• _What this task involves_:
The answer should contain all of the data, retyped without any alteration.

[Stored data entries]
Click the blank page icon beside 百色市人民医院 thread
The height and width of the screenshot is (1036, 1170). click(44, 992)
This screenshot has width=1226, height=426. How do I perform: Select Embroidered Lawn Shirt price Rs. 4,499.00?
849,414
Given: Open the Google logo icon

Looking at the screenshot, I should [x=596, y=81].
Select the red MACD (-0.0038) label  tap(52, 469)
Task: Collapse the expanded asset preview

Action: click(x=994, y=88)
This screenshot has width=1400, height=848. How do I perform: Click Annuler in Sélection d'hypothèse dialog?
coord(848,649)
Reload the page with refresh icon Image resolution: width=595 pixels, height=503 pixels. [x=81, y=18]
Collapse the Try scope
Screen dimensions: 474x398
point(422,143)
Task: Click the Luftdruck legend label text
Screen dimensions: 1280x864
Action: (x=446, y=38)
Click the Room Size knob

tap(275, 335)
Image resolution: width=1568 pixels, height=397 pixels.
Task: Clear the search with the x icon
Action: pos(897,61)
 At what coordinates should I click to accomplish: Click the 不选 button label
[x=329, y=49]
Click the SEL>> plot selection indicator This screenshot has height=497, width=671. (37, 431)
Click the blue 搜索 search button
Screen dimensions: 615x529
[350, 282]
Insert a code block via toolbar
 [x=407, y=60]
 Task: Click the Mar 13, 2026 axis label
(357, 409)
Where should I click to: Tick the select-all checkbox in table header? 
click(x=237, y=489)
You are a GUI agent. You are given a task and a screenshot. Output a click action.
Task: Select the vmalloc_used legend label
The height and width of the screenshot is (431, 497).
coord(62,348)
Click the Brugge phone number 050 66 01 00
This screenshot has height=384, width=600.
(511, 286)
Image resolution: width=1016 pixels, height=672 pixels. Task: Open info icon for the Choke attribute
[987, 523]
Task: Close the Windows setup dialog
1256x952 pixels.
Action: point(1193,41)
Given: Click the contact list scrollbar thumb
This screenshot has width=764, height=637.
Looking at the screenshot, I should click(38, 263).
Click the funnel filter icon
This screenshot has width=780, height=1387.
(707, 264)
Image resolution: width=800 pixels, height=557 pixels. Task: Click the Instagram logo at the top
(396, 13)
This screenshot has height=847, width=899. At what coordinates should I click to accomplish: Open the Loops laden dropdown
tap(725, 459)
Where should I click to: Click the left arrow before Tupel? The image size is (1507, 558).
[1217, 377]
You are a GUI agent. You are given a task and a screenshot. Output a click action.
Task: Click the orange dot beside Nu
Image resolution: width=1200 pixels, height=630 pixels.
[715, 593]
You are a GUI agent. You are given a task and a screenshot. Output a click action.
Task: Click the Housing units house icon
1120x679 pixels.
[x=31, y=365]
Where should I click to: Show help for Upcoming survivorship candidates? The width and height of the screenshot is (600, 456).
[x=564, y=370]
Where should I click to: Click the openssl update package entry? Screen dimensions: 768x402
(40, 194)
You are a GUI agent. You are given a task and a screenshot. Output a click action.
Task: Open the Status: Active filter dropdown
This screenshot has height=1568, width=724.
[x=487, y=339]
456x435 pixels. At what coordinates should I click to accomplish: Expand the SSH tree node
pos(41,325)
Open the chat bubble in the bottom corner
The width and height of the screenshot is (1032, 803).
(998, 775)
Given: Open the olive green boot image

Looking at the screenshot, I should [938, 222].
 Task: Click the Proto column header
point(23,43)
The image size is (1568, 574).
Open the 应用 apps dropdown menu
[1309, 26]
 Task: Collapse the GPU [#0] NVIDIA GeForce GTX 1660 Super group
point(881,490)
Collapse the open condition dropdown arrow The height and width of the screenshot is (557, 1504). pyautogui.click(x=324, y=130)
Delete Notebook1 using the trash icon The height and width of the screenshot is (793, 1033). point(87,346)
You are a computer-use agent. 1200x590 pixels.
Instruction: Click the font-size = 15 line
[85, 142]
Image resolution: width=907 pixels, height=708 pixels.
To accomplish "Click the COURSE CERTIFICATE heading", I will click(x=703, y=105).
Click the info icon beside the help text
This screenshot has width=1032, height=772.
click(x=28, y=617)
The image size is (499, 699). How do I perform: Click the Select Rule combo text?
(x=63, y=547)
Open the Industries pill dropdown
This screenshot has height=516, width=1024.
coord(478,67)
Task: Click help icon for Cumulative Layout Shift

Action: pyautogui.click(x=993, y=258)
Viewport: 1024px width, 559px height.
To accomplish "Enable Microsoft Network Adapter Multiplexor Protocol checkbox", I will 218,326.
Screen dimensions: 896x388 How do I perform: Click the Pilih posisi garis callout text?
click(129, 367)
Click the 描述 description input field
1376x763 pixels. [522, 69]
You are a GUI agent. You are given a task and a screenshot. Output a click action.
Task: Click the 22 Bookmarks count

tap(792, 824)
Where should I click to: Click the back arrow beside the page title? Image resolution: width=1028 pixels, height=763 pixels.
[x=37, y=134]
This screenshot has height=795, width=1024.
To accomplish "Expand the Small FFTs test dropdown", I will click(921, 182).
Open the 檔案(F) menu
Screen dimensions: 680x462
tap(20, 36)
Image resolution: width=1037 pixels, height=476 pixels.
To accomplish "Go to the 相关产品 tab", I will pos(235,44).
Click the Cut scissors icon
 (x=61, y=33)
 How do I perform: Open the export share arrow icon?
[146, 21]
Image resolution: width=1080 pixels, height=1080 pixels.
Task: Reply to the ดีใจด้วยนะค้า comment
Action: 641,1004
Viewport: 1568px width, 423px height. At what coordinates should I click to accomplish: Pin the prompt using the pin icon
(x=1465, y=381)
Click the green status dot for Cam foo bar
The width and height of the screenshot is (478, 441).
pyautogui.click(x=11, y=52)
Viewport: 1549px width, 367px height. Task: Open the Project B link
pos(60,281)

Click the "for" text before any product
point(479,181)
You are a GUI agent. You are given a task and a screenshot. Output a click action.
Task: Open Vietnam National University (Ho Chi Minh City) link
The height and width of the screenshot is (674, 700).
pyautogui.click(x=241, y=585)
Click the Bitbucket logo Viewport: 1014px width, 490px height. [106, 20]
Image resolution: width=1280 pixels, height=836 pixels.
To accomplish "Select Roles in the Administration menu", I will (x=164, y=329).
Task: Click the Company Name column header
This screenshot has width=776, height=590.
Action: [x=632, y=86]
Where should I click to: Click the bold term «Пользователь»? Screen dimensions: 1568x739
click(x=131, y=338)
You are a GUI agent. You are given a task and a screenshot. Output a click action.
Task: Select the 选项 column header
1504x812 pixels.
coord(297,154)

• _Answer to the exercise_:
Click the blank page icon beside 百色市人民医院 thread
The height and width of the screenshot is (1036, 1170). click(44, 992)
This screenshot has width=1226, height=426. How do I perform: Select Embroidered Lawn Shirt price Rs. 4,499.00?
849,414
Given: Open the Google logo icon

Looking at the screenshot, I should [x=596, y=81].
Select the red MACD (-0.0038) label  tap(52, 469)
Task: Collapse the expanded asset preview

Action: click(x=994, y=88)
This screenshot has width=1400, height=848. How do I perform: Click Annuler in Sélection d'hypothèse dialog?
coord(848,649)
Reload the page with refresh icon Image resolution: width=595 pixels, height=503 pixels. [x=81, y=18]
Collapse the Try scope
Screen dimensions: 474x398
point(422,143)
Task: Click the Luftdruck legend label text
Screen dimensions: 1280x864
Action: (x=446, y=38)
Click the Room Size knob

tap(275, 335)
Image resolution: width=1568 pixels, height=397 pixels.
Task: Clear the search with the x icon
Action: pos(897,61)
 At what coordinates should I click to accomplish: Click the 不选 button label
[x=329, y=49]
Click the SEL>> plot selection indicator This screenshot has height=497, width=671. (37, 431)
Click the blue 搜索 search button
Screen dimensions: 615x529
[350, 282]
Insert a code block via toolbar
 [x=407, y=60]
 Task: Click the Mar 13, 2026 axis label
(357, 409)
Where should I click to: Tick the select-all checkbox in table header? 
click(x=237, y=489)
You are a GUI agent. You are given a task and a screenshot. Output a click action.
Task: Select the vmalloc_used legend label
The height and width of the screenshot is (431, 497).
coord(62,348)
Click the Brugge phone number 050 66 01 00
This screenshot has height=384, width=600.
(511, 286)
Image resolution: width=1016 pixels, height=672 pixels. Task: Open info icon for the Choke attribute
[987, 523]
Task: Close the Windows setup dialog
1256x952 pixels.
Action: point(1193,41)
Given: Click the contact list scrollbar thumb
This screenshot has width=764, height=637.
Looking at the screenshot, I should click(38, 263).
Click the funnel filter icon
This screenshot has width=780, height=1387.
(707, 264)
Image resolution: width=800 pixels, height=557 pixels. Task: Click the Instagram logo at the top
(396, 13)
This screenshot has height=847, width=899. At what coordinates should I click to accomplish: Open the Loops laden dropdown
tap(725, 459)
Where should I click to: Click the left arrow before Tupel? The image size is (1507, 558).
[1217, 377]
You are a GUI agent. You are given a task and a screenshot. Output a click action.
Task: Click the orange dot beside Nu
Image resolution: width=1200 pixels, height=630 pixels.
[715, 593]
You are a GUI agent. You are given a task and a screenshot. Output a click action.
Task: Click the Housing units house icon
1120x679 pixels.
[x=31, y=365]
Where should I click to: Show help for Upcoming survivorship candidates? The width and height of the screenshot is (600, 456).
[x=564, y=370]
Where should I click to: Click the openssl update package entry? Screen dimensions: 768x402
(40, 194)
You are a GUI agent. You are given a task and a screenshot. Output a click action.
Task: Open the Status: Active filter dropdown
This screenshot has height=1568, width=724.
[x=487, y=339]
456x435 pixels. At what coordinates should I click to accomplish: Expand the SSH tree node
pos(41,325)
Open the chat bubble in the bottom corner
The width and height of the screenshot is (1032, 803).
(998, 775)
Given: Open the olive green boot image

Looking at the screenshot, I should [938, 222].
 Task: Click the Proto column header
point(23,43)
The image size is (1568, 574).
Open the 应用 apps dropdown menu
[1309, 26]
 Task: Collapse the GPU [#0] NVIDIA GeForce GTX 1660 Super group
point(881,490)
Collapse the open condition dropdown arrow The height and width of the screenshot is (557, 1504). pyautogui.click(x=324, y=130)
Delete Notebook1 using the trash icon The height and width of the screenshot is (793, 1033). point(87,346)
You are a computer-use agent. 1200x590 pixels.
Instruction: Click the font-size = 15 line
[85, 142]
Image resolution: width=907 pixels, height=708 pixels.
To accomplish "Click the COURSE CERTIFICATE heading", I will click(x=703, y=105).
Click the info icon beside the help text
This screenshot has width=1032, height=772.
click(x=28, y=617)
The image size is (499, 699). How do I perform: Click the Select Rule combo text?
(x=63, y=547)
Open the Industries pill dropdown
This screenshot has height=516, width=1024.
coord(478,67)
Task: Click help icon for Cumulative Layout Shift

Action: pyautogui.click(x=993, y=258)
Viewport: 1024px width, 559px height.
To accomplish "Enable Microsoft Network Adapter Multiplexor Protocol checkbox", I will 218,326.
Screen dimensions: 896x388 How do I perform: Click the Pilih posisi garis callout text?
click(129, 367)
Click the 描述 description input field
1376x763 pixels. [522, 69]
You are a GUI agent. You are given a task and a screenshot. Output a click action.
Task: Click the 22 Bookmarks count

tap(792, 824)
Where should I click to: Click the back arrow beside the page title? Image resolution: width=1028 pixels, height=763 pixels.
[x=37, y=134]
This screenshot has height=795, width=1024.
To accomplish "Expand the Small FFTs test dropdown", I will click(921, 182).
Open the 檔案(F) menu
Screen dimensions: 680x462
tap(20, 36)
Image resolution: width=1037 pixels, height=476 pixels.
To accomplish "Go to the 相关产品 tab", I will pos(235,44).
Click the Cut scissors icon
 (x=61, y=33)
 How do I perform: Open the export share arrow icon?
[146, 21]
Image resolution: width=1080 pixels, height=1080 pixels.
Task: Reply to the ดีใจด้วยนะค้า comment
Action: 641,1004
Viewport: 1568px width, 423px height. At what coordinates should I click to accomplish: Pin the prompt using the pin icon
(x=1465, y=381)
Click the green status dot for Cam foo bar
The width and height of the screenshot is (478, 441).
pyautogui.click(x=11, y=52)
Viewport: 1549px width, 367px height. Task: Open the Project B link
pos(60,281)

Click the "for" text before any product
point(479,181)
You are a GUI agent. You are given a task and a screenshot. Output a click action.
Task: Open Vietnam National University (Ho Chi Minh City) link
The height and width of the screenshot is (674, 700).
pyautogui.click(x=241, y=585)
Click the Bitbucket logo Viewport: 1014px width, 490px height. [106, 20]
Image resolution: width=1280 pixels, height=836 pixels.
To accomplish "Select Roles in the Administration menu", I will (x=164, y=329).
Task: Click the Company Name column header
This screenshot has width=776, height=590.
Action: [x=632, y=86]
Where should I click to: Click the bold term «Пользователь»? Screen dimensions: 1568x739
click(x=131, y=338)
You are a GUI agent. You are given a task and a screenshot. Output a click action.
Task: Select the 选项 column header
1504x812 pixels.
coord(297,154)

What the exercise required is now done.